Urban mobility through quality public transport is one of the major challenges for the consolidation of smart cities. Public bus system administrators, such as SPTrans, in São Paulo, define schedules for departures and arrival at bus stops that are hardly complied by bus operators. Understanding the behavior of this system under different contexts, such as day of the week, time of the day and holidays is vital for a better planning of bus transportation systems. There is a large amount of available data regarding bus lines, including GPS data from all buses in São Paulo that could be use to model bus travel time behavior and predict travel times under different contexts.

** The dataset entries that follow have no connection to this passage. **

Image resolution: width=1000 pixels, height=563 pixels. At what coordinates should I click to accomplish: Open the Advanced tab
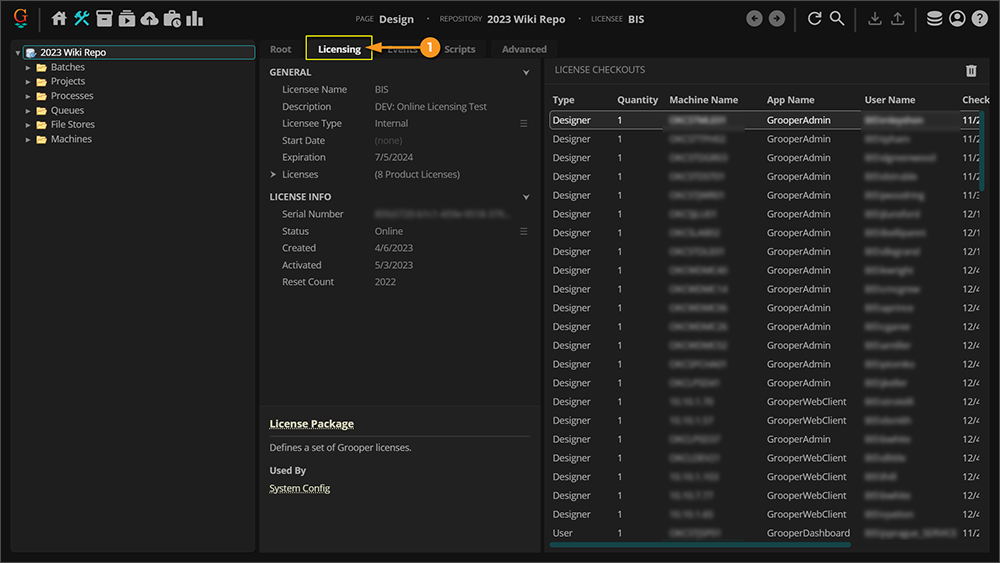(524, 49)

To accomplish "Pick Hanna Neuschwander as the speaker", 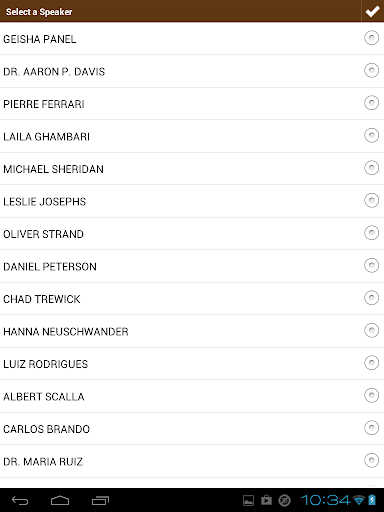I will [x=192, y=331].
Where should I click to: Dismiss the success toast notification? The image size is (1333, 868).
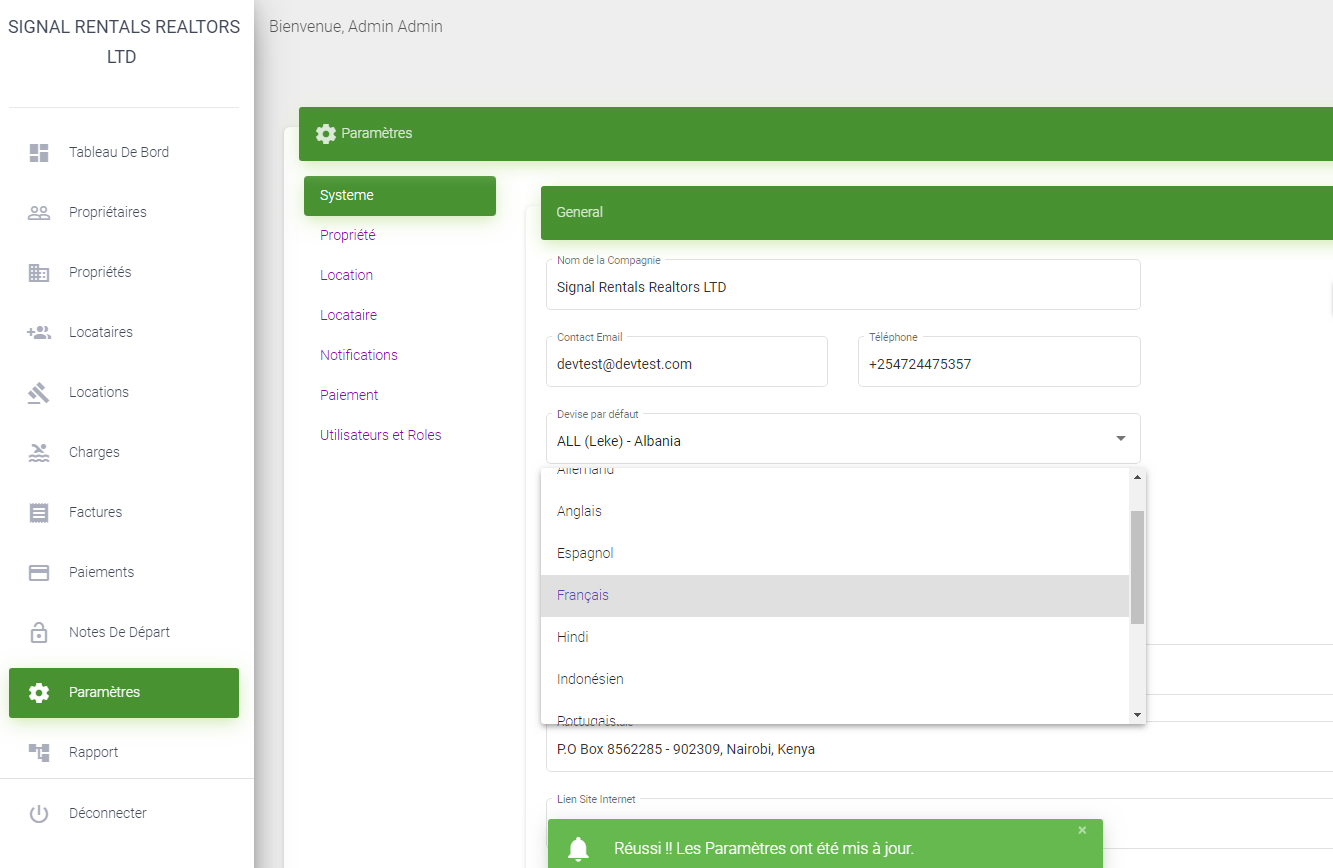click(x=1082, y=830)
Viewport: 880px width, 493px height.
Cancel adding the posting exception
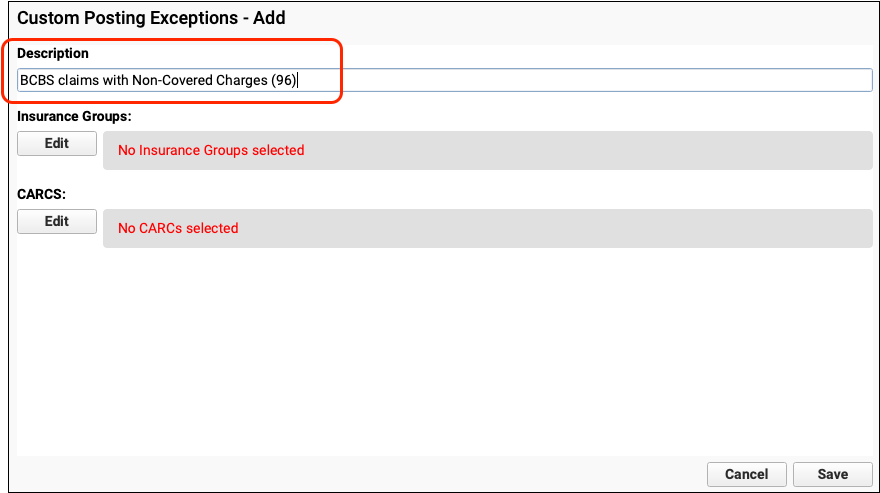coord(746,474)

Modeling of bus lines is useful to predict the travel time of individual buses in the bus lines. Current prediction schemes use statistical evaluation or apply machine learning techniques over current position status of other buses in the line or from multiple lines, without considering historical data. Although current information is useful to predict the travel times for the next few minutes, to determine the travel time for the complete itinerary, which can take more than 1 hour, we should consider the evolution of the travel times in the period following bus departure until it reaches its destination. This prediction is useful for passengers, which will have better estimates on the time of arrival of buses, and also for bus line administrators, since they can better schedule the departure times of buses.

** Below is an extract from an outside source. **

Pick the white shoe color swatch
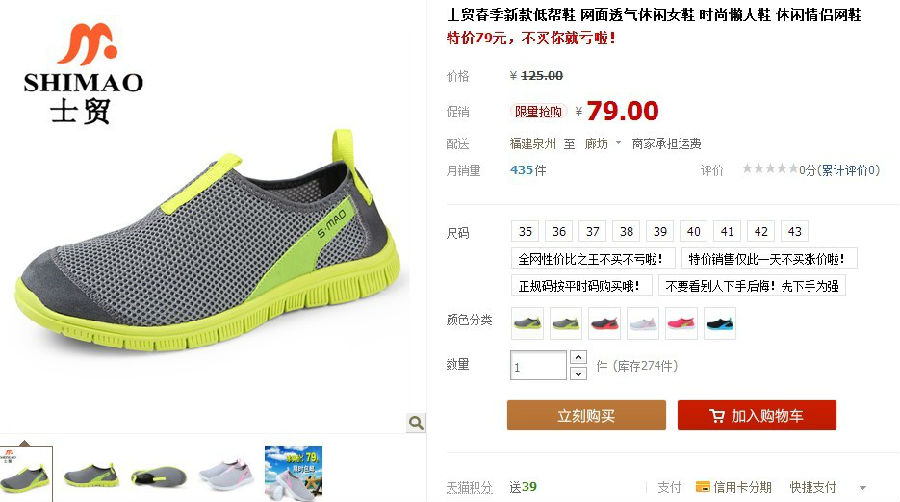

The objective of this project is to employ machine learning techniques, trained using computer simulation and historical data, to improve scheduling quality and predict future behavior in bus transportation system environments. To achieve this objective, we plan to improve bus scheduling and travel time predictions using a novel graph-based model for bus travel time behavior under different contexts, using: (i) regression and clustering techniques over historical GPS data to extract spatio-temporal features, and considering factors such as week day, time of the day and holidays, and (ii) combination of the graph-based model and real-time information from multiple bus routes to predict the performance of bus lines and the behavior of individual buses.